Un'oscurità innaturale ha avvolto la capitale iraniana. Dopo i bombardamenti notturni contro i depositi petroliferi, i residenti raccontano scene di devastazione e un presente fatto di code per il carburante e timori per il futuro.
Teheran, una domenica mattina di metà marzo, si è svegliata sotto un cielo che non sembrava più quello di una normale giornata di sole. Una fitta coltre di **fumo nero** ha oscurato la luce, gettando la metropoli in un'atmosfera apocalittica. È il risultato dei raid aerei condotti durante la notte da Stati Uniti e Israele, che hanno preso di mira i depositi di petrolio nella zona di Shahran, alla periferia della città.
Le esplosioni, potenti e ravvicinate, hanno squarciato il silenzio della notte, illuminate da un bagliore rosso che ha tinto il cielo. Il bombardamento ha innescato un incendio di vaste proporzioni, causando il collasso di alcune strutture e il riversamento di carburante nelle strade adiacenti, trasformandole in rivoli di fuoco.

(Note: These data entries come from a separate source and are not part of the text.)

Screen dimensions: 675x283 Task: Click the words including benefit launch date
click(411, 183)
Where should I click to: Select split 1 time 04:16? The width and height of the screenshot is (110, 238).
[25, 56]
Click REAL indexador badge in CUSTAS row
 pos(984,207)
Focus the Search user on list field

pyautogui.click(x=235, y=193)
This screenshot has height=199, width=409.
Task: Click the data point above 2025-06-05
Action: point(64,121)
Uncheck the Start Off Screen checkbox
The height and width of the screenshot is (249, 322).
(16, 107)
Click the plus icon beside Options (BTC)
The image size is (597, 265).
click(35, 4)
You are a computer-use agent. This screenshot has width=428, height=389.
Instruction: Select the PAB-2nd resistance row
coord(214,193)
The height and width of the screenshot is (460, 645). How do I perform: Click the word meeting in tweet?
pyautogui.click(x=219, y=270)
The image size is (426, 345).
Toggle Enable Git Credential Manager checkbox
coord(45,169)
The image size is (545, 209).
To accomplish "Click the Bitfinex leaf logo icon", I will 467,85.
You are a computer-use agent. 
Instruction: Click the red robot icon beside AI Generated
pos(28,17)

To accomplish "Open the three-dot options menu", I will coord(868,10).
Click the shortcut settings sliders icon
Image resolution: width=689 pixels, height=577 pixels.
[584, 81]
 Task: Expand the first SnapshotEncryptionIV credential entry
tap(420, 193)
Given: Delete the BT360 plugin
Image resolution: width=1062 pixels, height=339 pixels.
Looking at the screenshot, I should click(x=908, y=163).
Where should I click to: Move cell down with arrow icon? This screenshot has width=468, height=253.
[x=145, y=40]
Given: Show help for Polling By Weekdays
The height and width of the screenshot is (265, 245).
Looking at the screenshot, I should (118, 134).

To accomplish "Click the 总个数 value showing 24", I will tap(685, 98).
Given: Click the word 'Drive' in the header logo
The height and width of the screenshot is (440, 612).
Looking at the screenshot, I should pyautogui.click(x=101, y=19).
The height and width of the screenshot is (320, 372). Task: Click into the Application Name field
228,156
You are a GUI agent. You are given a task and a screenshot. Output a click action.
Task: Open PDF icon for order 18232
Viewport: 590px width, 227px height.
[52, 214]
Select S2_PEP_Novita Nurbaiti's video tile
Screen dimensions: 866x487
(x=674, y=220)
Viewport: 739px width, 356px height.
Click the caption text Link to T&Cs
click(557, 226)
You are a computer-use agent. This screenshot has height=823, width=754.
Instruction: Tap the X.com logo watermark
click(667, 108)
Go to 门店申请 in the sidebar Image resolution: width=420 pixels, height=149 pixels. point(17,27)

Sembrava il giorno del giudizio" la testimonianza degli abitanti
Sui tetti delle loro case, molti teheraniti sono saliti per capire l'origine di quell'oscurità e hanno assistito a uno spettacolo terrificante. "È stato come se fosse arrivato il giorno del giudizio. Sono rimasto scioccato", ha raccontato all'ANSA Marjan, un'insegnante di 30 anni. "Noi, in Iran, abbiamo già vissuto momenti strazianti, ma questo è diverso. Il fumo nero che ricopre tutto è un simbolo di un futuro incerto, un'oscurità attraverso cui non si vede nulla: né una vita normale, né una terra distrutta".
Anche Sina, 40 anni, fatica a dimenticare le immagini della notte: "Ho visto i video dell'esplosione: un'enorme nuvola rossa illuminava la zona. E il carburante che scorreva nei canali di scolo lungo la strada, incendiandosi. Una scena orribile".
L'emergenza sanitaria e ambientale: la pioggia acida
A rendere la situazione ancora più critica è stata una leggera pioggia che, mescolandosi con i fumi tossici e le particelle di carburante, si è trasformata in una **pioggia acida e nera**, ricoprendo le strade e le auto di una melma pericolosa. La Mezzaluna Rossa iraniana ha diramato immediatamente un'allerta, esortando la popolazione a rimanere in casa per evitare di esporsi alle sostanze tossiche, che possono causare gravi problemi respiratori e irritazioni cutanee.
Vita quotidiana in tilt benzina razionata e carenza di medicinali
L'attacco ha avuto un impatto immediato e concreto sulla vita dei cittadini. Il governo ha annunciato una riduzione forzata della quota mensile di benzina, passata da 30 a 20 litri per le carte carburante personali nella capitale. La misura, volta a gestire le scorte, ha generato lunghe code davanti alle poche pompe di benzina rimaste aperte, con molte stazioni di servizio chiuse per mancanza di rifornimento.
Sul fronte alimentare, la situazione è al momento sotto controllo. L'avvicinarsi del Capodanno iraniano (Norouz), che cadrà il 21 marzo, aveva già spinto il mercato a fare abbondanti scorte. Le prime avvisaglie di una crisi più profonda si registrano invece nelle farmacie, dove iniziano a scarseggiare alcuni medicinali.
Nonostante la gravità della situazione, a differenza del conflitto lampo dello scorso giugno, questa volta si nota una minore propensione alla fuga. Le strade di Teheran appaiono insolitamente vuote e silenziose. La popolazione sembra osservare una cauta e preoccupata "resistenza domestica".
La fuga dei residenti all'estero: ressa ai confini
Se i residenti della capitale sembrano rassegnati a restare, non si può dire lo stesso per gli iraniani che vivono all'estero e che si trovavano in visita per le festività. La cancellazione di numerosi voli internazionali a seguito del conflitto ha trasformato il loro rientro in un'odissea.
Hamid, 41 anni, residente negli Stati Uniti, era tornato in patria poche settimane fa per riabbracciare la famiglia. Di fronte all'escalation, ha deciso di tentare una via di fuga via terra. "Dovevo tornare al lavoro. Ho preso un autobus per il valico di frontiera di Norduz, al confine con l'Armenia", ha spiegato all'ANSA. "L'ho trovato preso d'assalto. C'erano almeno un migliaio di persone, per lo più giovani iraniani che vivono in America o in Europa. Tutti in fila, con la valigia in mano, cercando di scappare verso una terra più sicura".
Il reportage da Teheran dipinge il ritratto di una città sotto choc, che cerca di fare i conti con le macerie e l'incertezza, mentre il mondo osserva con il fiato sospeso l'evolversi di una crisi che minaccia di infiammare l'intera regione.